I don’t even bother responding, the whiplash feeling intensifying, now feeling like I’ve been punted off Mount Olympus but still pretty impressed we managed to share space without resorting to violence. But I guess quiet is better than arguing.

SIX

Nico

We don’t sayanother word until we start seeing the signs for Philly.

“Wanna eat?” I ask her.

She starts. She seems to drift for a moment, as if she’s trapped in the pages of her book-world, before slowly lifting her gaze. Disoriented, as if she just remembered she was in a car with her worst enemy. I can only see her out of the corner of my eye, but I’m sure she looks particularly gorgeous right now.“Yeah,” she says. “I can eat.”

“I know a good place.”

“I love chicken parm.”

“I don’t only eat chicken parm, Annie.” I did have it for dinner last night, but she definitely does not need to know that.

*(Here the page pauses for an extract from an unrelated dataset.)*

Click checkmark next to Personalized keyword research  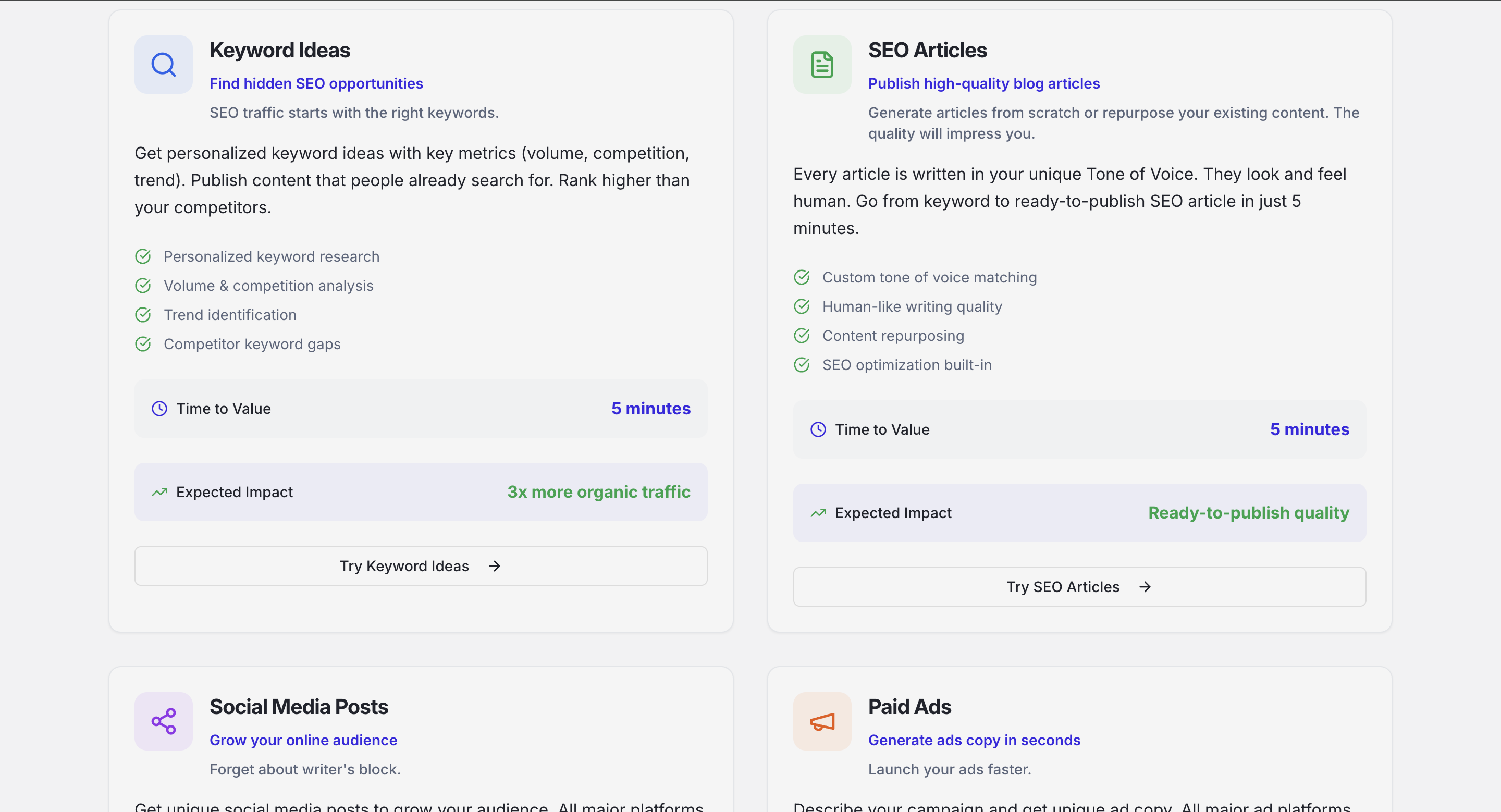(x=143, y=256)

“Are you saying that if I cut you open, you wouldn’t bleed marinara sauce?”

I sigh (should I get a nebulizer?), and thankfully she’s silent until I pull the car into the small parking lot.

Annie looks around. “Okay, cheesesteaks I get, because we’re in Philly, but we’re not going to go to one of the famous places?”

I turn the car off. “This place is ten times better.”

She eyes the storefront suspiciously. “You sure?”

“Positive.”

I climb out and start making my way to the other side of the car to open Annie’s door, force of habit really, because Ma would slap me upside the head if I didn’t, but then I stop short when I realize that Annie Li would fuckin’ hate it and would never stop raggin’ me about it if I opened that door for her.

She stares at me with an eyebrow lifted in a dare and opens her own door.

I, at the very least, hold the door to the shop open for her on the way in.

It’s a small place, a little more renovated than the last time I was here, but it’s crowded as all hell, way more crowded than the last time I was here. I make my way to the counter, to the woman running the register. “Hey. Is—” but I don’t need to finish.

“Nicoooo!” Gino yells as he walks out of the kitchen. “Nico! Cheryl, check out this kid. Come here, you gorgeous, brilliant boy, you.” He steps out from behind the counter and wraps me in his arms. Now, I consider myself a pretty big guy, got some meat on me because of the nature of my job and all, but Gino makes me feel like a delicate ballerina.

“Gino, my man,” I say into his chest.

Gino wraps my head in an arm, a half approximation of a headlock, presenting me to the middle-aged woman behind the counter. “Cheryl, you know who this is?”

“Nah, Gino,” she answers.

“This guy here deserves the Nobel Prize or some shit. Smartest kid I ever met. Saved this business, made it what it is today,” he says, gesturing to the crowds of people in the shop.

“Nice to meet you, Cheryl,” I nod my head.

She sucks her teeth, as if acknowledging me has cost her something.